幼児が電車の中で騒ぎはじめてしまうということがある。子どもを持つ親なら、誰でも経験するちょっとした修羅場。

電車の中だけではなく、公共の場所での子連れのマナーはよく議論される。

子どもが騒いでいるのに注意もしないでケータイに夢中になっているという批判もあるし、逆に子どもよりも大きな声で叱りつけているのを聞いて電車の中にイヤーな空気が漂ったという話しもある。
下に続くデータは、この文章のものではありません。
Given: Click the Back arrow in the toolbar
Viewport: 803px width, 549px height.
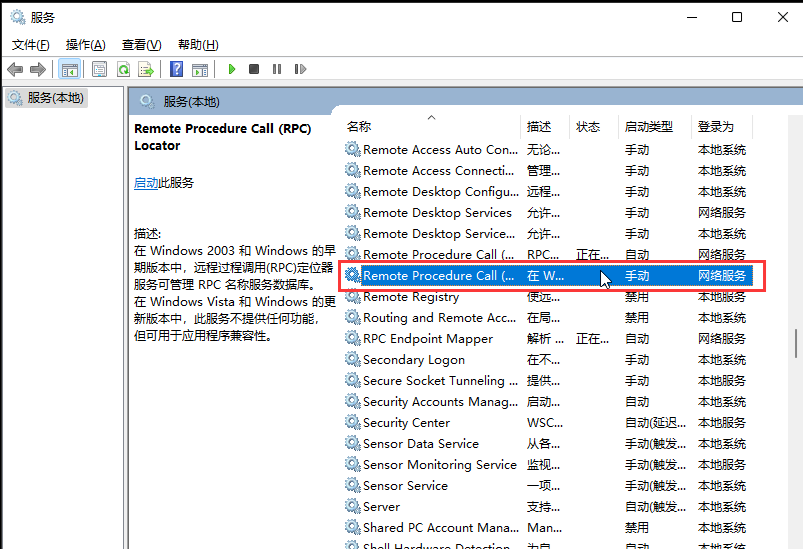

親として、電車の中で子どもが騒ぎはじめてしまったときにどうするのがいいか。

 

その状況において、親には2つの責任がある。

1 子どもの保護管理者として他人に迷惑をかけない「社会人としての責任」・・・

これはたとえばキャリーケースで犬を運んでいたりというときも同じ。

2 子どもの親として、子どもをしつける「親としての責任」

この2つの責任を同時に果たそうとするからジレンマに陥ってパニックになる。

 

どんなに大声で怒鳴りつけたところで、電車に乗ったときにできていないしつけが降りるまでにできるようになるわけがない。

どうしようもないときは、あめ玉を与えるのでもいいし、おもちゃを渡すでもいいし、途中下車するのでもいいし、社会人として、結果的にでも子どもを静かにさせる責任を優先するしかない。

 

いったん、その場ではしつけをあきらめるということ。

しつけはおうちにかえってから、電車の絵本でも読みながら「電車の中ではみんな静かにするお約束なんだよ」と落ち着いた口調で教えるほうが、子どもの心には届きやすい。

 

つまり、電車の中ではとりあえず「社会人として子どもを静かにさせる責任」を果たすことを選択しておいて、「親として子どもをしつける責任」は別の機会に落ち着いてすればいいということ。

 

一度甘やかしてしまうとしつけの効果がなくなると心配するひともいるかもしれないが、そんなことはない。

人間はそんなに単純ではないから。

 

最終的には子ども自身が状況に応じた判断、ふるまいをできるようにならなきゃいけないわけですが、子どもが未熟なうちは、親が社会との間に立って調整してあげなければいけないケースも多い。

 

たとえばトイレトレーニングも、早ければいいというものでもない。

生理的な発達も必要で、子どもそれぞれに、できるようになるタイミングがある。

親にできることは、そのタイミングを見極めてサポートすること。

 

ひな鳥を保護したひとが、毎日両手をばたつかせてひな鳥を教育して、ついに空に飛び立ったとき、毎日教育してよかったと言ったという笑い話のようなエピソードがあるが、人間の子どもも、親の意図とは違うところで自ら学んでいることが圧倒的に多い。

 

親が一から十まで教えなきゃいけないという強迫観念から自由になると、親自信が少し楽になるだけでなく、そのほうが子どもが自らの力で伸びていきやすくもなる。

 

※2023年4月20日のFMラジオJFN系列「OH! HAPPY MORNING」でお話しした内容です。